31. Mr Biggs submitted that the appellant should be considered to have twice had his leave extended by Section 3C leave. On the first occasion when making an asylum claim on 27th April 2017, his leave had remained extended because he had no knowledge of the contents of the Secretary of State’s email in March 2016 refusing his Tier 4 2015 application and which was served to the email address Nazmul1933@hotmail.com when served on 16th August 2016. Secondly, following the refusal of his asylum claim made on 20th April 2017 and his subsequent appeals he states he had no knowledge of service of refusal of permission to appeal from the Court of Appeal. In fact that had been refused in February 2019.
32. The respondent as the judge noted considered that the appellant’s Section 3C leave had terminated in August 2016 with the service of his refusal to the email address given in his application.
33. The appellant maintained that the first he learned of the fate of his 2015 application was in June 2020 when he received the refusal in this application see[5] of the First-tier Tribunal decision. He argued that his then representatives had provided the email address and failed to update him, and those representatives had closed down and additionally the respondent could have emailed him on the address used before.
34. The judge rightly noted at [12] that Nazmul1933@gmail.com was the email address in the appellant’s Tier 4 2015 application form. It was the appellant’s contention that he did not read it before submission and that the firm helping him ‘SFS’ had been shut down in April 2017. The judge noted that the appellant stated that ‘the email on the 2015 application form had been given by the agent and the form itself had not been signed by the appellant’. The difficulty with that assertion is that is not what was specifically represented by the appellant in the application form. That wholly undermines the assertion that the email address Namul1933@gmail.com was only accessed by SFS. The contact email address for service in the application form was specifically given as a direct correspondence address in a signed declaration by the appellant in his application form. I address the grounds in turn but as grounds (i) (ii) and (iii) are interlinked I shall deal with them together.
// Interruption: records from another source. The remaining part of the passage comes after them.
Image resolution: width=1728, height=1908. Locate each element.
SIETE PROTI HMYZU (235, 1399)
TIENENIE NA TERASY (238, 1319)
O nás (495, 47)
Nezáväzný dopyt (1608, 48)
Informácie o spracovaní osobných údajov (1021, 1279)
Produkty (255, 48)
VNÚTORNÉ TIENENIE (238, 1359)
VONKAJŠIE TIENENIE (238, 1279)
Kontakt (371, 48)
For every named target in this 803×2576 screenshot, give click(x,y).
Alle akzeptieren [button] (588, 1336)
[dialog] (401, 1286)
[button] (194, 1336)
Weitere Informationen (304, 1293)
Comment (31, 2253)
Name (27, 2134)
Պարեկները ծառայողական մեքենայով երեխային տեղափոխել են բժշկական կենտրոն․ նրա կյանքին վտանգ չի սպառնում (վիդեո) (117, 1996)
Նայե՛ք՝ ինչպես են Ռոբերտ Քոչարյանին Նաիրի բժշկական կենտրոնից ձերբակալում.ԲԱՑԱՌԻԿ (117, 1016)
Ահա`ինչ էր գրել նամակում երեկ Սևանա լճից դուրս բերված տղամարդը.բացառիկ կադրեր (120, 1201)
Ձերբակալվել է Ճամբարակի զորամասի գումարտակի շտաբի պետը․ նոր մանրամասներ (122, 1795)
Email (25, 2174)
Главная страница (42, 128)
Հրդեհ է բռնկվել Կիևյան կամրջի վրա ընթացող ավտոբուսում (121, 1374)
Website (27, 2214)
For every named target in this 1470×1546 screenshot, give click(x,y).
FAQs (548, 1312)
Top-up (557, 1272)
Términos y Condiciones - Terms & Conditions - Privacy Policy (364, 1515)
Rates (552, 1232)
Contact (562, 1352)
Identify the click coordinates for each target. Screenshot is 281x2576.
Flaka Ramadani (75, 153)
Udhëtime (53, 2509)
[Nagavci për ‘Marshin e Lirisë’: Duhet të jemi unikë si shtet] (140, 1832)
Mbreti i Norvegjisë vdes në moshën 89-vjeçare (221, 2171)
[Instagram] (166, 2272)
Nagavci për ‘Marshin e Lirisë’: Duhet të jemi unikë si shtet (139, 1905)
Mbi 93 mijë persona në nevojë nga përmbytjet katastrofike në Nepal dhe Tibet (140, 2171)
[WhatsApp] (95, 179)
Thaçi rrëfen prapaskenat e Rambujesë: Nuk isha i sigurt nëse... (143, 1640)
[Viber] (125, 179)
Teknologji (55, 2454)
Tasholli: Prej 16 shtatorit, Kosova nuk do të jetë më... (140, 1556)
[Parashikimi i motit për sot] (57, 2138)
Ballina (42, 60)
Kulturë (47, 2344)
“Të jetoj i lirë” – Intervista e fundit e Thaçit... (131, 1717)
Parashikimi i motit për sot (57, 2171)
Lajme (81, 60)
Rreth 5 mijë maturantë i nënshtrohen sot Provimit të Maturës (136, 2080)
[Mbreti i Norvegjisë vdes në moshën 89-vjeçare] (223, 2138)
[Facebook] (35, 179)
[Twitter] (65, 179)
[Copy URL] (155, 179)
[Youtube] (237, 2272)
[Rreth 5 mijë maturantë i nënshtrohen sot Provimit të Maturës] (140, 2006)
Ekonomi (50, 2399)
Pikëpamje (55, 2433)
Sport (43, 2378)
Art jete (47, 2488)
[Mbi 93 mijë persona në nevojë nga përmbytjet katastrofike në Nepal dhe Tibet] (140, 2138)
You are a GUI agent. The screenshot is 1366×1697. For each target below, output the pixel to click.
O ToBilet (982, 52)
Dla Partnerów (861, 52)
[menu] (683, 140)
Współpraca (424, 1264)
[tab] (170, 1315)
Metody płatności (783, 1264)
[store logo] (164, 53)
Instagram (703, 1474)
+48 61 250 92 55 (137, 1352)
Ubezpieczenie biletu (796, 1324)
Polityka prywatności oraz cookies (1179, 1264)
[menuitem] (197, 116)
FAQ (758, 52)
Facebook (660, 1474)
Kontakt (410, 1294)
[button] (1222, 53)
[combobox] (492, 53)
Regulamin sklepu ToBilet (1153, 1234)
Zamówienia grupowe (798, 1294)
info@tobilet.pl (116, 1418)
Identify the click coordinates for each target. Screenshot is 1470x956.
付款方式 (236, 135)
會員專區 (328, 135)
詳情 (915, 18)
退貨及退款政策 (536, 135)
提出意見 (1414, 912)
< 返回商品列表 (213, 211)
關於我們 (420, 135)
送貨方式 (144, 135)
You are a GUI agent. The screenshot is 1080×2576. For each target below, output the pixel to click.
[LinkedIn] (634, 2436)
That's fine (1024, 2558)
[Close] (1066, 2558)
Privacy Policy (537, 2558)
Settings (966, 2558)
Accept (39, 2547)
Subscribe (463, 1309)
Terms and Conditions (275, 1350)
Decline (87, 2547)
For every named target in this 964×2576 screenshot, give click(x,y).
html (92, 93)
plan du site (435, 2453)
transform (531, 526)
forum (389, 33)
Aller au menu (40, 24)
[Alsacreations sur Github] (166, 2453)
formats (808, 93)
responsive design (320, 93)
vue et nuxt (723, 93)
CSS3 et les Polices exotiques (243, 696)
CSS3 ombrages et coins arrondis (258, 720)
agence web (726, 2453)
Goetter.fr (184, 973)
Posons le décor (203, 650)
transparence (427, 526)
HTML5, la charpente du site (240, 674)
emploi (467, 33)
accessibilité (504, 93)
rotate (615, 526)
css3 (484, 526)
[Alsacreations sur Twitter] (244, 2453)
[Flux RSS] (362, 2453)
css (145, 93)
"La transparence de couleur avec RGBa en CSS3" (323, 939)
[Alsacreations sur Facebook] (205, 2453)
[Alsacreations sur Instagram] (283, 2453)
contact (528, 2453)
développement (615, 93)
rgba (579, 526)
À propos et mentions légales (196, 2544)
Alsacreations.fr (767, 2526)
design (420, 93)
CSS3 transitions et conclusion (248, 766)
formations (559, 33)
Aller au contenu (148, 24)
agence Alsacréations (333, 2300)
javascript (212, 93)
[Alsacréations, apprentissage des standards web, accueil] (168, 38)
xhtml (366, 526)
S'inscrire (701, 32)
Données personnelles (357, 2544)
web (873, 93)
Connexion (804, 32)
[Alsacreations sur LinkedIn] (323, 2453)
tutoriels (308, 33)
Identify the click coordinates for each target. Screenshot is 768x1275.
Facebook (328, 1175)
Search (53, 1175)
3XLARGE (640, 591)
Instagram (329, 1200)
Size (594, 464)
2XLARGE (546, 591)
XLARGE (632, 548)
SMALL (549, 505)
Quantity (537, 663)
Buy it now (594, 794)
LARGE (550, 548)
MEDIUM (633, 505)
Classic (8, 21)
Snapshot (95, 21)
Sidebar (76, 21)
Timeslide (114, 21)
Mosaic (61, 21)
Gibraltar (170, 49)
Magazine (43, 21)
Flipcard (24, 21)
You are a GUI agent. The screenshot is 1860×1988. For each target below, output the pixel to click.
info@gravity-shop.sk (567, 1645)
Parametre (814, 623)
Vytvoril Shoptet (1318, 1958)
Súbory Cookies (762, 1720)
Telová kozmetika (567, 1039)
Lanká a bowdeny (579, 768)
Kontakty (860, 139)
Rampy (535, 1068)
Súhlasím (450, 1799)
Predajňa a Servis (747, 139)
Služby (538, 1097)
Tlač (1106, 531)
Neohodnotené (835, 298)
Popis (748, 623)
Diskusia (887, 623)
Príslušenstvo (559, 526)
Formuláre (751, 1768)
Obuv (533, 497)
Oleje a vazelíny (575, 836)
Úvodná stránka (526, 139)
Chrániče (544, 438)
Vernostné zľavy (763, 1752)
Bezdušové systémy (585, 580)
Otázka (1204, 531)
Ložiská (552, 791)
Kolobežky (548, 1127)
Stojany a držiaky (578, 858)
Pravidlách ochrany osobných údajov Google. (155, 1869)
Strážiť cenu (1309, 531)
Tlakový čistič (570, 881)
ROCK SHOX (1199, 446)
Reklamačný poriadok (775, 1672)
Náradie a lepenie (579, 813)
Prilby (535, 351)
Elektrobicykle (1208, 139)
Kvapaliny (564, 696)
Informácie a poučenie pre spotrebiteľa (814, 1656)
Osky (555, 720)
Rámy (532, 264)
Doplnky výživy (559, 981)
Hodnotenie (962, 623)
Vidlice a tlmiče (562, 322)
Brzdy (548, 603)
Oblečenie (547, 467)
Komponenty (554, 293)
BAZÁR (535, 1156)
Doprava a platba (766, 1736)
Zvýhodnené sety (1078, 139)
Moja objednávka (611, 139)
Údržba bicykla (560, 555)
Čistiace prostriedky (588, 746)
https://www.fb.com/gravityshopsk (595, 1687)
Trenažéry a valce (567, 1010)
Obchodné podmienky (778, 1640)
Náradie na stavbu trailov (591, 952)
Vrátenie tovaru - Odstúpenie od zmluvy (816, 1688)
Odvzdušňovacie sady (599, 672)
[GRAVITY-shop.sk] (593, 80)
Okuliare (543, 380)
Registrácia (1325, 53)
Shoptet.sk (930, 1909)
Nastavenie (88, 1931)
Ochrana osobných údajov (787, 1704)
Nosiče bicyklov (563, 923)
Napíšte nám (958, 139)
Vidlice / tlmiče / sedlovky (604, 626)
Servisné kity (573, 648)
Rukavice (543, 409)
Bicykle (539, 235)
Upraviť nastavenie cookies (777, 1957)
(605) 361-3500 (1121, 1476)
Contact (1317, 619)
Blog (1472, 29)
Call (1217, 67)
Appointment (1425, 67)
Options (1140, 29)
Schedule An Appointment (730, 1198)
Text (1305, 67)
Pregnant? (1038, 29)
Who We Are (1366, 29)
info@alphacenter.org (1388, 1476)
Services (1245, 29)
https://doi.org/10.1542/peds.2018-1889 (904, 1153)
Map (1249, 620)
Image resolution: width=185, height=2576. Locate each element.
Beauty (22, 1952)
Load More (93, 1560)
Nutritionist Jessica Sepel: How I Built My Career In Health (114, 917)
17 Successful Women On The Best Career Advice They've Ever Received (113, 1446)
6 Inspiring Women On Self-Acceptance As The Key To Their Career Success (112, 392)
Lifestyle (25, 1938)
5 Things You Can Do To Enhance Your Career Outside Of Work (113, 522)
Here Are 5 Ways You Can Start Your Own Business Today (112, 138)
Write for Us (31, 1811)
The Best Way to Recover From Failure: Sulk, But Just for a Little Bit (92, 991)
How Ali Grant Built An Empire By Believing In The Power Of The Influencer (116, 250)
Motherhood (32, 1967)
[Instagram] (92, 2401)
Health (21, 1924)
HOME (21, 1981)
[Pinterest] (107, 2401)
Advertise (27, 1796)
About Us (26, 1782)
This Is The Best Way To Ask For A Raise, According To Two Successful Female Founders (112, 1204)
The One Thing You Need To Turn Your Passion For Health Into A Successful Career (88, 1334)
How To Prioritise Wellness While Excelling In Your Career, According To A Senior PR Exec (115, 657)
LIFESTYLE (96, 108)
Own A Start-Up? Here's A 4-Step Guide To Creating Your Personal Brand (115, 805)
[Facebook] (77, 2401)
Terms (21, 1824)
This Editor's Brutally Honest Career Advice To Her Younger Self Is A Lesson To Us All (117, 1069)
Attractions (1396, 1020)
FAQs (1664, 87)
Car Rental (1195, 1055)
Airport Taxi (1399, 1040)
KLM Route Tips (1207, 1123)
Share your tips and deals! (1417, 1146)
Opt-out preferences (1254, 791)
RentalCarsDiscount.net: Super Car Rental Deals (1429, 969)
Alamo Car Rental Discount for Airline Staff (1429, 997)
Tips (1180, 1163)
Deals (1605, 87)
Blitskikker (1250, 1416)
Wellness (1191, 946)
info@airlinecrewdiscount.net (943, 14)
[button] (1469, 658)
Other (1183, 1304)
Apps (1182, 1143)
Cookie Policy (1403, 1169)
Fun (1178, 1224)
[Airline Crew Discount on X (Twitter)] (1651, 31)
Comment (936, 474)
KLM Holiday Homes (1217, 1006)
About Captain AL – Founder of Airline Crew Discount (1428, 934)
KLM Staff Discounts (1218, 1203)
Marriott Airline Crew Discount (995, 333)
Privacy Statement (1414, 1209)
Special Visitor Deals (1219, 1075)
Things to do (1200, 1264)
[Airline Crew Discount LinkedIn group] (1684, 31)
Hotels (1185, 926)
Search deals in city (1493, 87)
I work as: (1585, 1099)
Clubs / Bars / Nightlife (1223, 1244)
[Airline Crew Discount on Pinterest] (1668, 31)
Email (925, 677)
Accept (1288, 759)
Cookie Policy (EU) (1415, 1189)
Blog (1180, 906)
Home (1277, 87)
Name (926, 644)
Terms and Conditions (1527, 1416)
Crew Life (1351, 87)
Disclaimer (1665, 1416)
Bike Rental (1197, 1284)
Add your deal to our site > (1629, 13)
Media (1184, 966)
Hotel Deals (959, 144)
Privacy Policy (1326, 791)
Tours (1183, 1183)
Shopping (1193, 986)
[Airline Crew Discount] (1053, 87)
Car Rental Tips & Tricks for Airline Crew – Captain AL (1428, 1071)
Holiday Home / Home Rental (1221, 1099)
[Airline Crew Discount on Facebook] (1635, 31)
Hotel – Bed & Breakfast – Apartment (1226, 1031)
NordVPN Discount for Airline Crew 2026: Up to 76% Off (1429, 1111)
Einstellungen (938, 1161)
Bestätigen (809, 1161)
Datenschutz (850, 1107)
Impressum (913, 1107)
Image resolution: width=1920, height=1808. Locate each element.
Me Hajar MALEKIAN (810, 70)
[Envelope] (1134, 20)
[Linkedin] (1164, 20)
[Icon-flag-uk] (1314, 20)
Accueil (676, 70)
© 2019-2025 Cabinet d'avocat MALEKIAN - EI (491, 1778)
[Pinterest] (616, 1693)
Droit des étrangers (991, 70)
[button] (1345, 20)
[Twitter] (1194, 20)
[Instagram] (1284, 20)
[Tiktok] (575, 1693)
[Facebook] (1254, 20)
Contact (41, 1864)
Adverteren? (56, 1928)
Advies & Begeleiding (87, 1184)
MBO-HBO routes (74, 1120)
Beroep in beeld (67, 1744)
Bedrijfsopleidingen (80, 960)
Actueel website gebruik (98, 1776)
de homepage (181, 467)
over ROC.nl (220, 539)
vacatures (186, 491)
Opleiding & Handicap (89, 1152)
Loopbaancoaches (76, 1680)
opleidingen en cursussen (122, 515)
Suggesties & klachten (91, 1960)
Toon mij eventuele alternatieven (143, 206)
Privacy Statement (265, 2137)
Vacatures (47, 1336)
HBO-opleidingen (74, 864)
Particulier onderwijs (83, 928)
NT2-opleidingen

35. At ground (i) of the application, it is asserted that the judge failed to apply correctly article 8ZA of the 2000 Order at para 29 and in particular failed to appreciate the appellant’s case, failed to consider material evidence and matters or considered the evaluate the information irrationally. Perversity or rationality has a very high threshold, and I am not satisfied that it is met here. As set out in R (Iran) [2005] EWCA Civ 982 at [12] ‘far too often practitioners use the word "irrational" or "perverse" when these epithets are completely inappropriate.’ It was the appellant’s case that it was SFS which had used the email address Nazumul1933@gmail.com for the 2015 application but failed to notify the appellant of any email received at that address and he could not access this email address and thus the presumption of notice of that notice could be rebutted pursuant to 8ZB of the 2000 Order. It was not that SFS ‘made up’ the address ‘in error’ resulting in a ‘problem’.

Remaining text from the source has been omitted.